Ants can be another formidable foe. Life may seem to be relatively pest free, until one day you find a couple of ants on the kitchen counter. Where there are two ants, there are two thousand. Once inside the house, it may be too late; some form of chemical warfare may be necessary. We have found that they can often be kept outside by sprinkling dried pennyroyal around the door or other possible entry points. Shortly after we moved here, we discovered pennyroyal growing wild. A little investigation informed us that it was an excellent ant repellent. And it is!

The complexities of raising a garden present many excellent opportunities to practice pest martial arts. The garden attracts a jillion kinds of invaders, like worms, insects, beetles, slugs, and leaf rot.
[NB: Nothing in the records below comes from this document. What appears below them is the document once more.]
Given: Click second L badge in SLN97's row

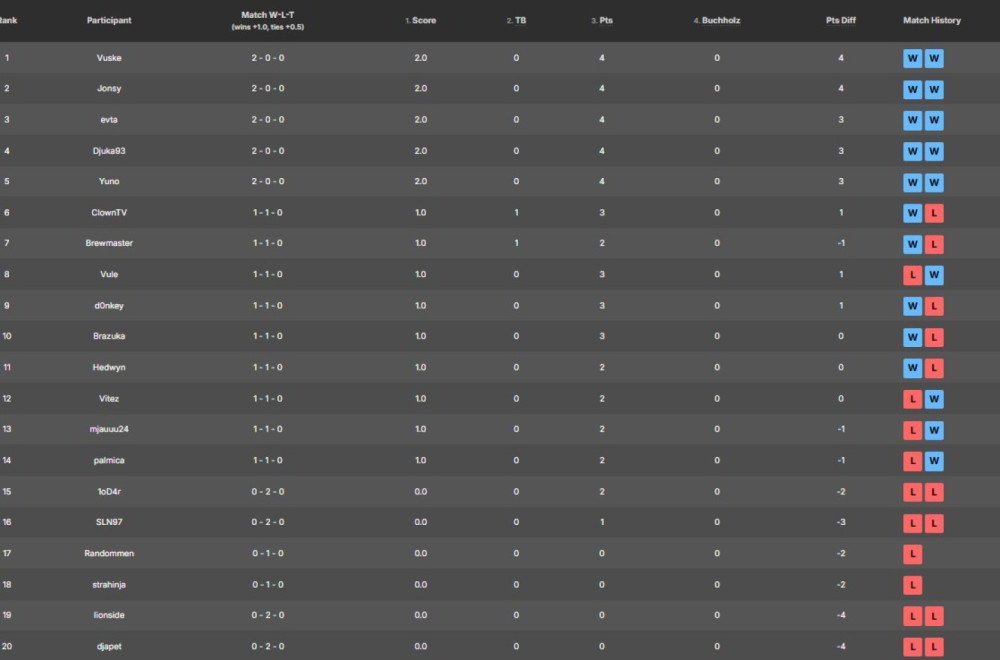Looking at the screenshot, I should click(x=934, y=524).
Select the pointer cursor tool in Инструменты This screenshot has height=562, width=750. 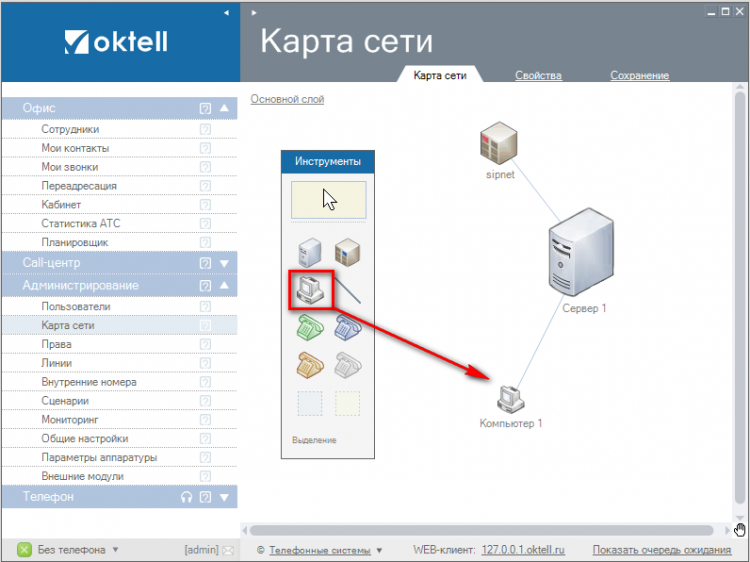(328, 198)
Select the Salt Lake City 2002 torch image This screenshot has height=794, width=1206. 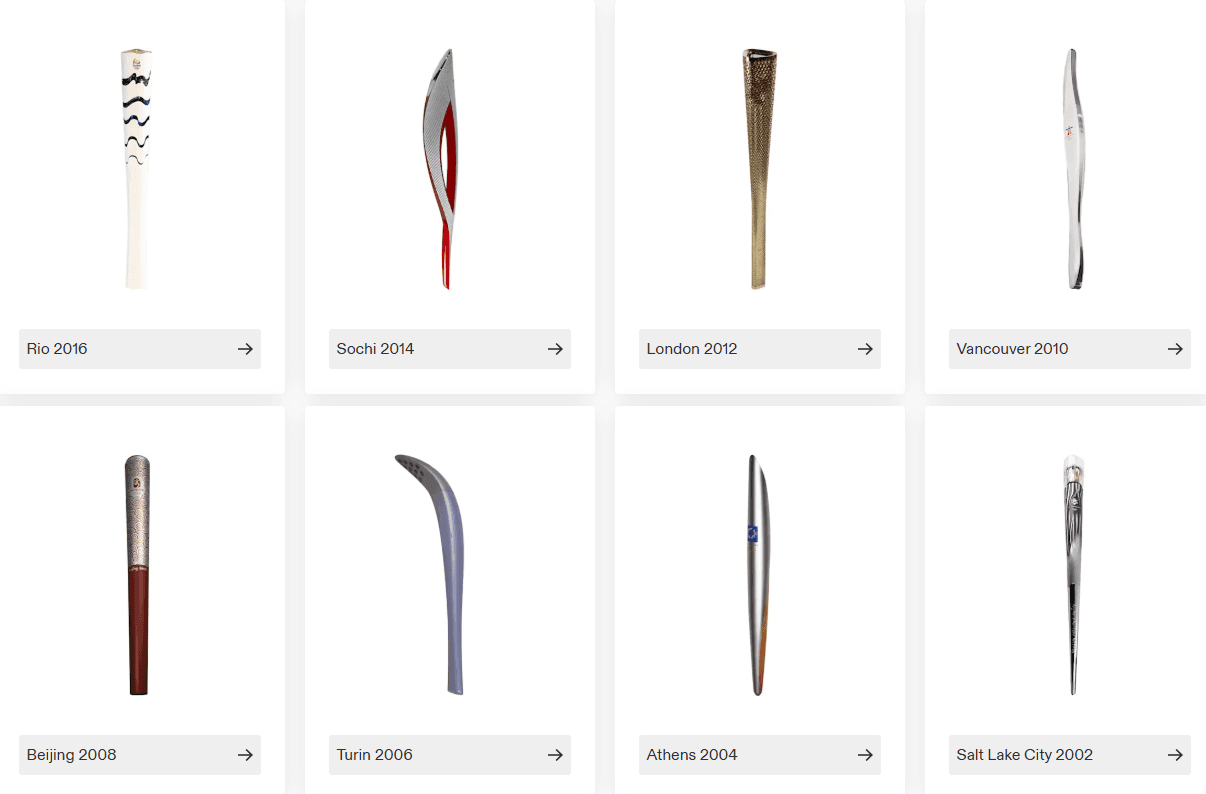tap(1072, 575)

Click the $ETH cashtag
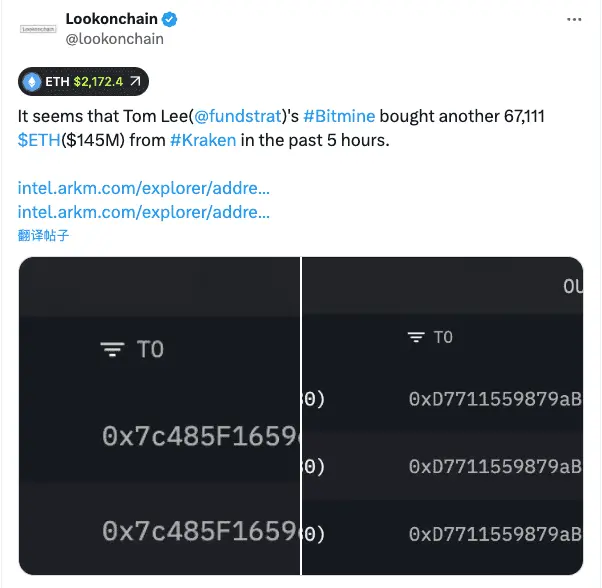(x=39, y=140)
My spouse has become a graduate student of ways to combat garden pests. The result is a five-pronged program: (1) use minimal organic insecticides, and only when necessary, (2) plant veggies at different times and places each year (keeping the bugs guessing where dinner is), (3) keep the garden reasonably clean (don’t encourage nesting places or allow egg masses to overwinter), (4) distribute things that bugs detest (e.g., eggshells for cutworms), and (5) go after them by hand. The last technique can be the most effective, but is the bloodiest. Once you learn the lifecycle of a given insect pest, you can severely limit their numbers by performing early morning patrols, when you find them slowly stumbling from sleep. It is then quite easy to quash them (or their eggs) between thumb and forefinger.

Another approach is to learn that there are numerous beneficial insects that will go after your pests. Lady beetles like aphids. The praying mantis eats many bugs. Tachinid flies and parasitic wasps will lay eggs on the caterpillars of certain nasty moths and butterflies. Various solitary hornets and wasps go after bugs. Spiders do a great job of insect predation. These lovely critters can get killed by insecticides, along with the nasty ones. The beneficials are attracted by certain plants—some of them native “weeds” that we once pulled out (but no longer!), some of them certain types of flowers, some by keeping a good mulch layer down. There’s so much to learn!

Living with pests is a balancing act. You never win the war—especially if you choose to make it a war. These pests have been around far longer than we humans and will likely be here after we’ve departed this planet. We like to believe that we are in charge, that we dominate, that we are the inheritors of the earth. That type of thinking is a recipe for failure. We can get along so much more compatibly if we listen and learn, if we let go some of our hubris and learn to live with the pests.